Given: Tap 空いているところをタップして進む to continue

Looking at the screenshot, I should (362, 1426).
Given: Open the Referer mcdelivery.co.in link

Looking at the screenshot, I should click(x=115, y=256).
● ● ● ● ●
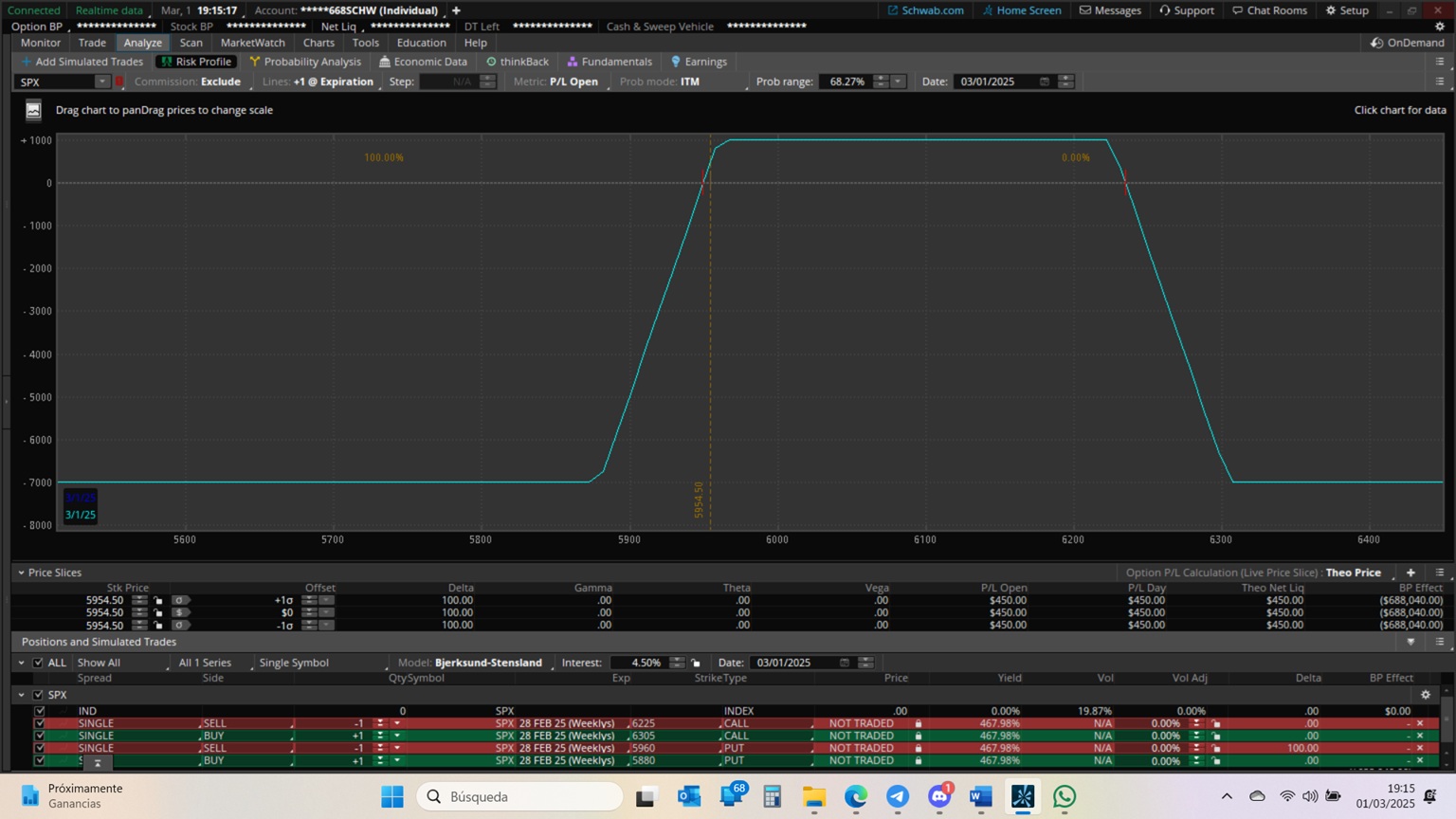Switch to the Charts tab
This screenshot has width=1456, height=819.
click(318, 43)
● ● ● ● ●
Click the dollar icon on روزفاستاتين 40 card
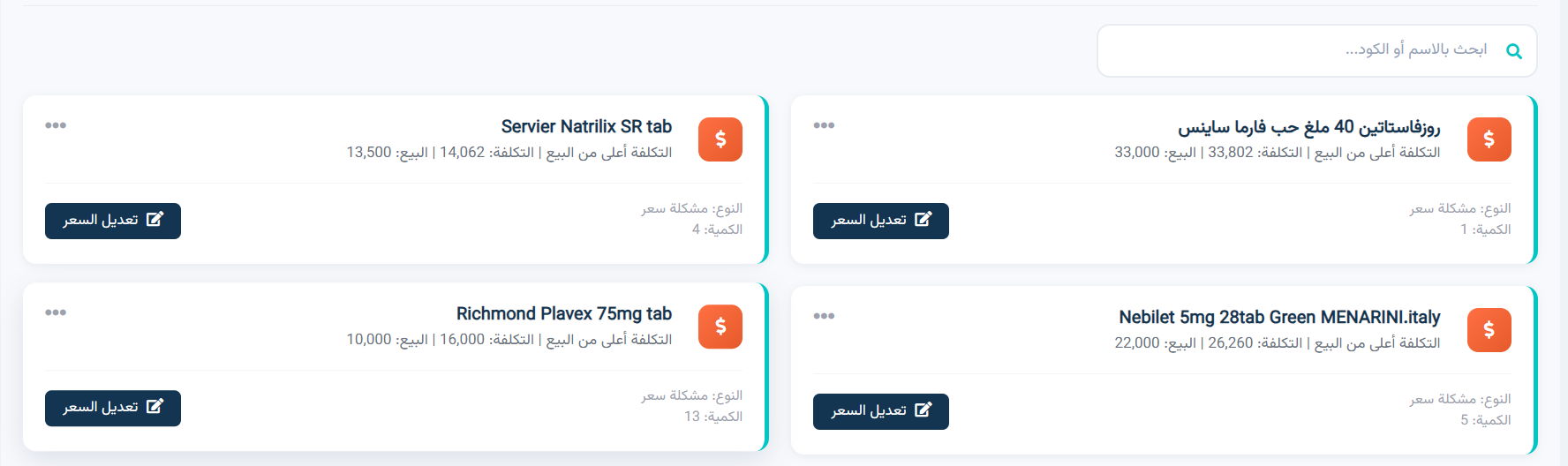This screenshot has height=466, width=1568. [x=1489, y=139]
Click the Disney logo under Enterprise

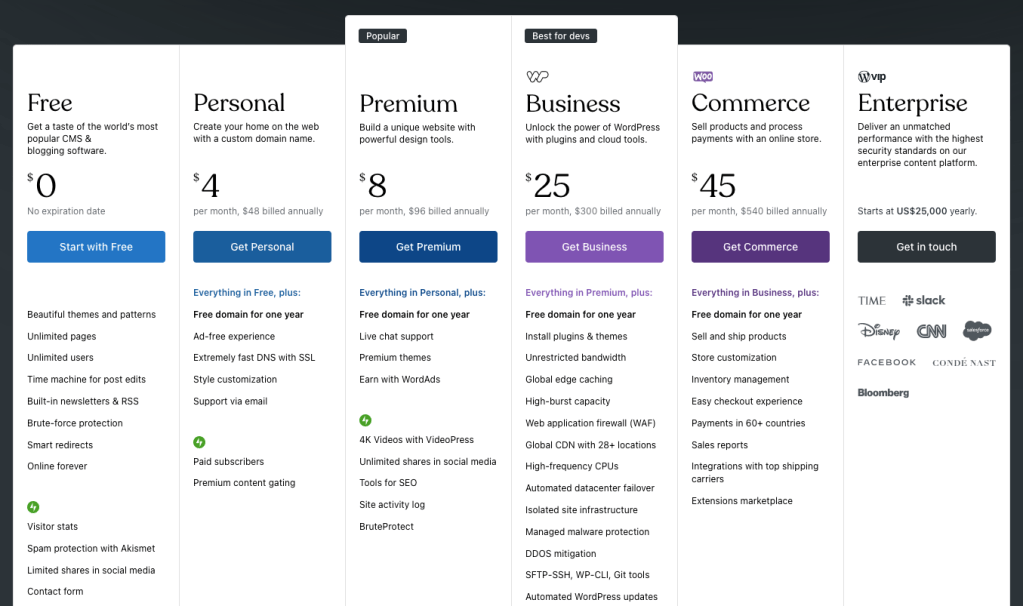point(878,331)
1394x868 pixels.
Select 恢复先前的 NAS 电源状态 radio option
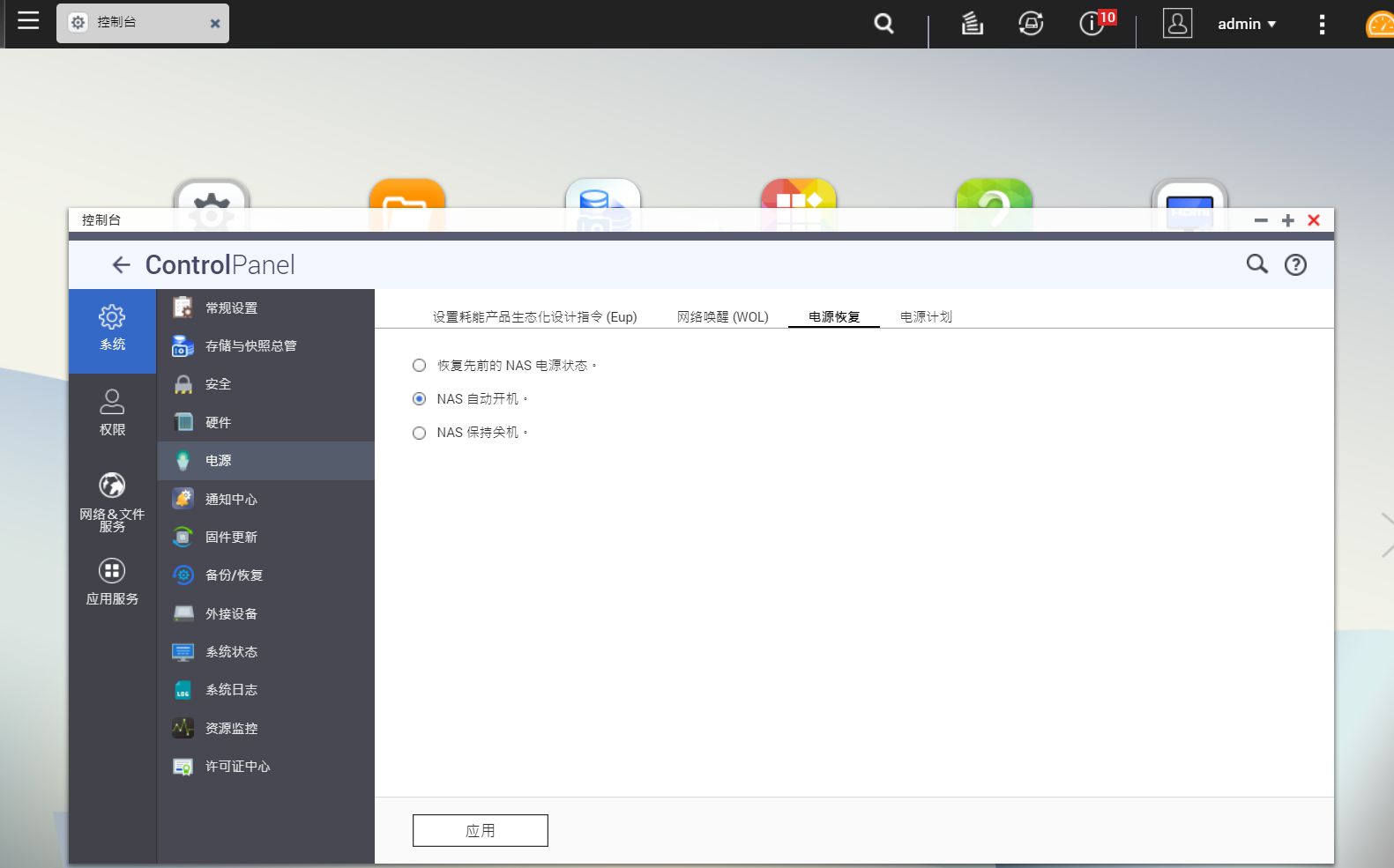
● ● ● ● ●
## TASK BRIEF:
Write down, word for word, the lines above from the one containing "1394x868 pixels." through the one containing "Select 恢复先前的 NAS 电源状态 radio option", both ends included.

## YOUR RESPONSE:
1394x868 pixels.
Select 恢复先前的 NAS 电源状态 radio option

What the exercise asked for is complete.